Documents made public on Monday suggest Prince was addicted to prescription opioids but don’t reveal how the music icon got the fentanyl that killed him a year ago this week.
Search warrants and affidavits related to the investigation into Prince’s death were unsealed in Carver County District Court.
The singer was found unresponsive in his Paisley Park estate on April 21, 2016. He was 57.
A week earlier, Prince collapsed of an opioid overdose on a private jet and had to receive emergency medical treatment.
Search warrants indicate that pills in various containers were found throughout Prince’s home. Some were marked “Watson 853” — a label used for an acetaminophen-hydrocodone mix. Some of the pills were found in a suitcase with the name "Peter Bravestrong" – believed to be the alias Prince used when he travelled.
According to documents, Prince’s associates told investigators that the star was “going through withdrawals.” Employees at Paisley Park said they had contacted an addiction recovery centre in California in hopes of getting help for Prince.
They also allege Dr.

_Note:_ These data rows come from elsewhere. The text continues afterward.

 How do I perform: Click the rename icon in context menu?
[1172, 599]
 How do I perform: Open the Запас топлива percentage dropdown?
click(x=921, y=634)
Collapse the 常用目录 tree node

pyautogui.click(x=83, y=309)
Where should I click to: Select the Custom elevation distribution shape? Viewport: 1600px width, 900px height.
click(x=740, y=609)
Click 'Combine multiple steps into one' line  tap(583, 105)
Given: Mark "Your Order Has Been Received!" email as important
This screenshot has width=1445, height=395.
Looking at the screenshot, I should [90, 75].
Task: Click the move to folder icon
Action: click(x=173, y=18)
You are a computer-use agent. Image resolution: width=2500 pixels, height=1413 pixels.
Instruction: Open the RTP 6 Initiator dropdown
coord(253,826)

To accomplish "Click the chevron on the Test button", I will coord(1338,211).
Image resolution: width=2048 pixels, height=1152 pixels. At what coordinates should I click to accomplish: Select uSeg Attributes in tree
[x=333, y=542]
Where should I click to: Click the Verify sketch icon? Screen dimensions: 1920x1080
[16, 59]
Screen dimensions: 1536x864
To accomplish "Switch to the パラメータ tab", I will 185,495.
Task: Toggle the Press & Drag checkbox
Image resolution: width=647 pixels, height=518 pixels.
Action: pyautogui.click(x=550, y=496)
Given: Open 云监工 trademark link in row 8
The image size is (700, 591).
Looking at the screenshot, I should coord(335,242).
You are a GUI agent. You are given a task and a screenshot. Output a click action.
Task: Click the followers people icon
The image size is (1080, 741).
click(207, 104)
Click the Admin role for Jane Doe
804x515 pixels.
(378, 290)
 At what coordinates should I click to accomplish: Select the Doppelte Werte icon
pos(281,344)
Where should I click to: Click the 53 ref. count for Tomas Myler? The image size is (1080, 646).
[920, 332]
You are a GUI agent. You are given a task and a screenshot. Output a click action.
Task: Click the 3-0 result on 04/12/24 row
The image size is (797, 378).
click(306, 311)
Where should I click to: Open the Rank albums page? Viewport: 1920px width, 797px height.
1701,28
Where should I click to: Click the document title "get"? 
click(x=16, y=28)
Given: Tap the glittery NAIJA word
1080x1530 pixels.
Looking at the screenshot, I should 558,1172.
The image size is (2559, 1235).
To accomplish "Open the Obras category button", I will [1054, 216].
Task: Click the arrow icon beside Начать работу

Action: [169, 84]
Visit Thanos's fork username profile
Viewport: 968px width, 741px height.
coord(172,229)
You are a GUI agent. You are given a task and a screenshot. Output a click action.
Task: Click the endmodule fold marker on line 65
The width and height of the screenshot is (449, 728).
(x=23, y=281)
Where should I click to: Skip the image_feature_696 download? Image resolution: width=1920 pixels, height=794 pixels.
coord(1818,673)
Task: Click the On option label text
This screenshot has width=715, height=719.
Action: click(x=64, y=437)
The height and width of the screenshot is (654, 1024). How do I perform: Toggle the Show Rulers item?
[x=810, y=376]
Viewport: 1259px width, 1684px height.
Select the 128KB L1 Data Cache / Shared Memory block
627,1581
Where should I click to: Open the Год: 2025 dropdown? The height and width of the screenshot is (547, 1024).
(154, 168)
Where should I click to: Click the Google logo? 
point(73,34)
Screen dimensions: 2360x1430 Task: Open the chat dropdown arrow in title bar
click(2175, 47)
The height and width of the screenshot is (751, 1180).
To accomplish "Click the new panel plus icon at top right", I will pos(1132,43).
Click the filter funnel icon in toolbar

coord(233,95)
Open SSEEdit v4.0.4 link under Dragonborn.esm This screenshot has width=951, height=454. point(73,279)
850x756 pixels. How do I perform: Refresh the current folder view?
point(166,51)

Michael Todd Schulenberg prescribed oxycodone to Prince but used the name of the singer’s bodyguard Kirk Johnson “for Prince’s privacy.”
Schulenberg’s lawyer said in a statement that the doctor “never directly prescribed opioids to Prince, nor did he ever prescribe opioids to any other person with the intent that they would be given to Prince.”
In a statement, Johnson’s lawyer said “Kirk Johnson did not secure nor supply the drugs which caused Prince’s death.”
The investigation into Prince’s death is ongoing.